North Carolina Gov. Roy Cooper on Wednesday proposed a deal to put an end to a challenge by LGBT advocates against a law passed to replace the state’s so-called bathroom bill.
North Carolina lawmakers in March worked out a compromise to replace HB2, the controversial measure passed in March 2016 requiring, among many things, that transgender people use the restrooms in public buildings that match the sex on their birth certificates. The new law, HB142, eliminated that requirement but also said only the General Assembly, not local governments or school districts, could make rules for public restrooms and that local governments cannot enact new nondiscrimination rules for businesses until December 2020.
LGBT advocates filed suit again, claiming the new law was still discriminatory.
Wednesday’s consent decree by Cooper attempts to appease LGBT advocates by allowing transgender people to use the restrooms of their choice in public buildings of executive branch agencies, like transportation and Medicaid.
A judge will rule on the settlement. The LGBT plaintiffs said they would drop the suit if the judge approved the decree.

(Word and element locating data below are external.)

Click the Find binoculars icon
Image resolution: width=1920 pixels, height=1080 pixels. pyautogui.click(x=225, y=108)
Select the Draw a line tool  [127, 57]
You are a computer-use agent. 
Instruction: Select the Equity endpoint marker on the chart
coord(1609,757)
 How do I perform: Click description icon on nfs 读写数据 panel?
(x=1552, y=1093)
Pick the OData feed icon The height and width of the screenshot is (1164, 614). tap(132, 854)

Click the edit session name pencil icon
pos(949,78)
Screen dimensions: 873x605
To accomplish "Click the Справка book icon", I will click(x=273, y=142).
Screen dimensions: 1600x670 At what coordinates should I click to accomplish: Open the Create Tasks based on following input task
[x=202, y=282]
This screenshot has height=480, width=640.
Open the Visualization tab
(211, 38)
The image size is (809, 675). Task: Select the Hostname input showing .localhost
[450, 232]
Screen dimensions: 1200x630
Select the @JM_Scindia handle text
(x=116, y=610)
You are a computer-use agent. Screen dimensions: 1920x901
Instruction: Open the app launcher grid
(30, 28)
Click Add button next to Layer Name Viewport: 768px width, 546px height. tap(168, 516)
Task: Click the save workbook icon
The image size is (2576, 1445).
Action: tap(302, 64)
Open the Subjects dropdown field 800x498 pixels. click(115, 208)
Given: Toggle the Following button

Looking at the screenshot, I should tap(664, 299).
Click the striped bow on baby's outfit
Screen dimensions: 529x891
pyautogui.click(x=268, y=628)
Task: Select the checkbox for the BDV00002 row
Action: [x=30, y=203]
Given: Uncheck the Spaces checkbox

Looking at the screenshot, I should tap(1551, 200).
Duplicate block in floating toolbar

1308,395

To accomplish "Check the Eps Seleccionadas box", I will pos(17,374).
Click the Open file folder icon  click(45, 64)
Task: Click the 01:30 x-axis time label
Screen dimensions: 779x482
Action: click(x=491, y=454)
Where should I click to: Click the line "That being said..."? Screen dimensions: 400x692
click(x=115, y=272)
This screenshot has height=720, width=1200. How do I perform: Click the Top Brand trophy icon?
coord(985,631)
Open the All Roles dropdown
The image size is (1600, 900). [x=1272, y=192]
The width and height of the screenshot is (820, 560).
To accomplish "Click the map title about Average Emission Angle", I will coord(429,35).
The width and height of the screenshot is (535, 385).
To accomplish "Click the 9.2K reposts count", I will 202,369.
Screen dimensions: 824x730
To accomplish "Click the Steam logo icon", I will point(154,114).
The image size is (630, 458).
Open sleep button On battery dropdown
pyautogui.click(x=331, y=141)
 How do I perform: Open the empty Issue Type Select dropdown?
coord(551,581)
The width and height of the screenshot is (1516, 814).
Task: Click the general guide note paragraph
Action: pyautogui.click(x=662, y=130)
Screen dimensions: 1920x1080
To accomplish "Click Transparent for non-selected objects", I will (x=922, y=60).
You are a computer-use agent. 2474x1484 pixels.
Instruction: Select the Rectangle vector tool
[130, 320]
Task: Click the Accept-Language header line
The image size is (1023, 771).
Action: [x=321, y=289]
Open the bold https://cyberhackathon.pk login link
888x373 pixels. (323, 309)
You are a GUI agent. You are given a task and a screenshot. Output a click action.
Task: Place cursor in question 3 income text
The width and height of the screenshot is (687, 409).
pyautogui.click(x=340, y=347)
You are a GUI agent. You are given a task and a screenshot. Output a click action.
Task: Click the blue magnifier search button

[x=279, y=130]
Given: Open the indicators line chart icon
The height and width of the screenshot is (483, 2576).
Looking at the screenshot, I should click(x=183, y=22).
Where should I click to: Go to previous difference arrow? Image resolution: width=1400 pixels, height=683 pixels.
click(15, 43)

Also on Wednesday, Cooper issued an executive order prohibiting the departments under his control and their contractors from discriminating on the basis of sexual orientation and gender identity. The order would affect 55,000 state employees and 3,000 vendors for up to $1.5 billion in contracts, according to the governor’s office.
Republican leaders condemned Cooper’s two-part plan as backtracking.
“Roy Cooper made a deal with the business community and the legislature to repeal HB2 and put divisive social issues that North Carolinians are sick of hearing about behind us, and his attempt to resurrect these issues shows he acted in bad faith,” said House Speaker Tim Moore and Senate leader Phil Berger, both Republicans. “We trust the court will reject the governor’s latest stunt.” —K.C.